L’Assemblée générale des Nations-Unies a rejeté, à nouveau jeudi, le blocus économique, commercial et financier imposé à Cuba par les États-Unis et appelé à y mettre fin, tout en soulignant son caractère illégal et anti-multilatéral.

Dans une résolution adoptée à une très grande majorité, la 29è depuis 1992, l’Assemblée générale a appelé à la levée du blocus économique américain contre Cuba, qui dure déjà depuis presque six décennies.

La résolution a été approuvée par 187 Etats membres, alors que seulement trois pays ont voté contre, et deux se sont abstenus.

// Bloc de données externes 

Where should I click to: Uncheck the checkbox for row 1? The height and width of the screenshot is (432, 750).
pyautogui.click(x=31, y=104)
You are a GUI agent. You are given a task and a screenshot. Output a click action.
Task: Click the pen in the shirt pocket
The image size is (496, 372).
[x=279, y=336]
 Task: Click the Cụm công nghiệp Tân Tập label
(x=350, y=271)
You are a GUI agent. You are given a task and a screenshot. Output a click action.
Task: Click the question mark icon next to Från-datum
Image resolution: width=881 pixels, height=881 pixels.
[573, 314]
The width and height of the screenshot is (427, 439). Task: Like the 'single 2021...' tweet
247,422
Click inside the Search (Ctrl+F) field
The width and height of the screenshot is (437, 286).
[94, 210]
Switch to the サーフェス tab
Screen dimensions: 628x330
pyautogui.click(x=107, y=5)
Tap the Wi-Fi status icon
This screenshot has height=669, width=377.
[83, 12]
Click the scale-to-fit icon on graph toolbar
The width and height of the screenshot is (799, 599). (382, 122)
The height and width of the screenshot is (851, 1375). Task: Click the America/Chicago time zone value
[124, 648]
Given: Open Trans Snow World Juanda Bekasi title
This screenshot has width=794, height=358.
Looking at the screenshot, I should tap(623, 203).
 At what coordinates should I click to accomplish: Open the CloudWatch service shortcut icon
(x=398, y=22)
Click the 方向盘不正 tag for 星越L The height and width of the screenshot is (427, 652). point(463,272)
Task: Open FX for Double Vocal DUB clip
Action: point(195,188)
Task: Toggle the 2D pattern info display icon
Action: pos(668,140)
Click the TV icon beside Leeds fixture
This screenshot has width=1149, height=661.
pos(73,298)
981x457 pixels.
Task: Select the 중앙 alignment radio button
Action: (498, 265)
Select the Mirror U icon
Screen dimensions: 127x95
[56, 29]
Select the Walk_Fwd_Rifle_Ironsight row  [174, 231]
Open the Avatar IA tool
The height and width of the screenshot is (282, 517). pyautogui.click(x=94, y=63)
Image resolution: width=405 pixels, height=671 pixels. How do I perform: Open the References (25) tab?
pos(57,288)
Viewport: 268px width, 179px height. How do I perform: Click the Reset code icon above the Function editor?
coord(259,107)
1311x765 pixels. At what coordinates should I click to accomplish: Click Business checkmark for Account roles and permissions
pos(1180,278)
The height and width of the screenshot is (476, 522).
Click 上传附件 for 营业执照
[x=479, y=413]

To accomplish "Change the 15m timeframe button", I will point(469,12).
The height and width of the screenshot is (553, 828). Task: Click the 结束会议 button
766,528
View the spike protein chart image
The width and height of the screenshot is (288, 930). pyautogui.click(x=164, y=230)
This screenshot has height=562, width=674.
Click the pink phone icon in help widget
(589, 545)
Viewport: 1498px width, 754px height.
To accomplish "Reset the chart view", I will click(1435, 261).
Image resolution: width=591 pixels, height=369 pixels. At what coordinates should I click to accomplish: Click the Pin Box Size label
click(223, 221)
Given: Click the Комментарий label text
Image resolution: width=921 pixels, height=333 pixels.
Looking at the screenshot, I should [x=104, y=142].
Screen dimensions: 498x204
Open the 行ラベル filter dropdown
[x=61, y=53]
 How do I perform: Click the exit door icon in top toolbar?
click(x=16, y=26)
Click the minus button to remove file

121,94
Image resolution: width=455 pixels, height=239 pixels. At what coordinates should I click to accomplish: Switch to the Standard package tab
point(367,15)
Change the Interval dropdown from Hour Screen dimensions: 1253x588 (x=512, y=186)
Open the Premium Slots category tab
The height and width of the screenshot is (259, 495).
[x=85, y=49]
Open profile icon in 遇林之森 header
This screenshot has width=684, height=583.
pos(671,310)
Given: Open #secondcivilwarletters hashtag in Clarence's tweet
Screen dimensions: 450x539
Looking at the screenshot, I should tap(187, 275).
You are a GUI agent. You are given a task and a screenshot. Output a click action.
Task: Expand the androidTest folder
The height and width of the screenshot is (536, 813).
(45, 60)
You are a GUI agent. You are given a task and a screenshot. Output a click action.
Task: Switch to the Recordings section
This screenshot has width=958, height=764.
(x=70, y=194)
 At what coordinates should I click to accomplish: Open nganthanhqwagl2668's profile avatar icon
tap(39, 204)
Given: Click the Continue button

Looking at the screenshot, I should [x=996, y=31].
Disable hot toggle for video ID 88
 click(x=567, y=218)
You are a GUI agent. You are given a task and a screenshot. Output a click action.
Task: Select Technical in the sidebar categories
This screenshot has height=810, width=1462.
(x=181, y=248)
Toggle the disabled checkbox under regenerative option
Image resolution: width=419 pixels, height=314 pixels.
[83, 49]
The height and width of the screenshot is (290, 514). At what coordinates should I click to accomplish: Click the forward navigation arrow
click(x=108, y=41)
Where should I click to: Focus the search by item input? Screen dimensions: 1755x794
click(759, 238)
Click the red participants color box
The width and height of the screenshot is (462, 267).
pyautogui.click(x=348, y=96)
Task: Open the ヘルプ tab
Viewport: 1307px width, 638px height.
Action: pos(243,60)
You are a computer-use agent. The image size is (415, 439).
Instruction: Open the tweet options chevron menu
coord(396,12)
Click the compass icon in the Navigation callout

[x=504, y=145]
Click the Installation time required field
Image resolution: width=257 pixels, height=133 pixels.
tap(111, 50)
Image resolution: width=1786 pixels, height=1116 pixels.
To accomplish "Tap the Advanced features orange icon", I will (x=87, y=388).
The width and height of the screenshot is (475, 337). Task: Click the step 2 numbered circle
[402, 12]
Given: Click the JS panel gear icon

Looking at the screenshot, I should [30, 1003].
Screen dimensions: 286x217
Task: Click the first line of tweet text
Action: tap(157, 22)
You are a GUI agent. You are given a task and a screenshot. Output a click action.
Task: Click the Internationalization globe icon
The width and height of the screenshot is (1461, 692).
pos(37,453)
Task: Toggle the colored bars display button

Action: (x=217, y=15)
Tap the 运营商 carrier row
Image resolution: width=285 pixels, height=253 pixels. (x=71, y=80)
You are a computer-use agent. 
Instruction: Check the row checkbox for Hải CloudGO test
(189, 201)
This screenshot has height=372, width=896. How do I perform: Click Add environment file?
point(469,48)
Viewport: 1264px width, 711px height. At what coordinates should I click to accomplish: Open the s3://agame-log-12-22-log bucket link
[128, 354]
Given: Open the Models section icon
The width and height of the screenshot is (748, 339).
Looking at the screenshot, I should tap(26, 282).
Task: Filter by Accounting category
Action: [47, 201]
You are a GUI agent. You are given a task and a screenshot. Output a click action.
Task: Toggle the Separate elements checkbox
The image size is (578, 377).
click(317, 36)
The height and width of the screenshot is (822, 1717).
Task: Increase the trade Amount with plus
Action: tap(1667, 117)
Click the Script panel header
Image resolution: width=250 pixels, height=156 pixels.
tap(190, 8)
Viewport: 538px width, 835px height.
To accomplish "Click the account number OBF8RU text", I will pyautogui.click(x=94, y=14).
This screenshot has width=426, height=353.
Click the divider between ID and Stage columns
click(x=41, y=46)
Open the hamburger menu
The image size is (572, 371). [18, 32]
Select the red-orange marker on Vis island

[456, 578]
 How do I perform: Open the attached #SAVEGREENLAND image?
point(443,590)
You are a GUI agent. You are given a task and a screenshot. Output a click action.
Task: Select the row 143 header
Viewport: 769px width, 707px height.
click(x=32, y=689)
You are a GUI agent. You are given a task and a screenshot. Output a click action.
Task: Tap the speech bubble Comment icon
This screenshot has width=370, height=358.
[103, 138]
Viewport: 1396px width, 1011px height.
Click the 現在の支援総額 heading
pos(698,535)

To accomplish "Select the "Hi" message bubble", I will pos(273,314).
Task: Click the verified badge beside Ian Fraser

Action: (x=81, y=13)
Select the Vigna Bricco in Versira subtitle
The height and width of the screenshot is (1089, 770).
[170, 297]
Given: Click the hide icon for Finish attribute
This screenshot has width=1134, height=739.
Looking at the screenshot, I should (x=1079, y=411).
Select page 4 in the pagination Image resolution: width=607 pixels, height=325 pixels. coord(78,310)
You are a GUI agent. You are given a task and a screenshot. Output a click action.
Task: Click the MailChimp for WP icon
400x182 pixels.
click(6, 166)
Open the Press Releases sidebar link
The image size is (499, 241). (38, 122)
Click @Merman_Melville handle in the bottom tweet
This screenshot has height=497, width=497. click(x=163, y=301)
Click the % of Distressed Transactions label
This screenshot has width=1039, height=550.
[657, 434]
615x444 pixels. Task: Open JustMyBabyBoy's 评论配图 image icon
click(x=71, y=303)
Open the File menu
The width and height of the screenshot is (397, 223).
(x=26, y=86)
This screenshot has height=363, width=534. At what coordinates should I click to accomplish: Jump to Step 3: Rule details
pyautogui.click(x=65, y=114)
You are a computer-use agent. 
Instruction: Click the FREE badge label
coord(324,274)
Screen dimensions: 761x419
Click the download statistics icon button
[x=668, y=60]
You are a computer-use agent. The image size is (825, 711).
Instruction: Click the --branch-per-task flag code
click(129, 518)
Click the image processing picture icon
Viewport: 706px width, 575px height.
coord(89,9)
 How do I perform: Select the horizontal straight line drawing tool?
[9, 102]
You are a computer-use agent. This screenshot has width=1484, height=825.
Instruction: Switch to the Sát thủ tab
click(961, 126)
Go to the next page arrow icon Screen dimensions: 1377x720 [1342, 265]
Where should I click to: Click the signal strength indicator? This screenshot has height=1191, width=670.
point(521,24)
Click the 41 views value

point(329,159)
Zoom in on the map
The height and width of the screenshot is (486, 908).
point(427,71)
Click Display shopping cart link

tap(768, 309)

Comme chaque année, sauf en 2016, où ils se sont abstenus, les Etats-Unis et Israël ont voté contre, ainsi que le Brésil qui les a rejoints. La Colombie et l’Ukraine se sont abstenues. Pour la première fois, le Brésil et la Colombie n’ont pas appuyé la résolution, portant ainsi une entorse à la position unanime de l’Amérique latine et des Caraïbes.

Dans le texte adopté, les Etats membres se disent préoccupés par l’adoption et l’application de lois et de règlements qui affectent la souveraineté d’autres Etats et les intérêts des populations qui y vivent.

Ils appellent également les Etats à agir conformément au droit international et à la Charte des Nations Unies, en mettant l’accent sur la liberté de communication et de navigation.

La résolution invite également le Secrétaire général de l’ONU à préparer un rapport sur la mise en œuvre du texte, qui devrait être présenté à la prochaine session de l’Assemblée générale.

L’embargo imposé par les États-Unis à Cuba dure maintenant depuis 57 ans.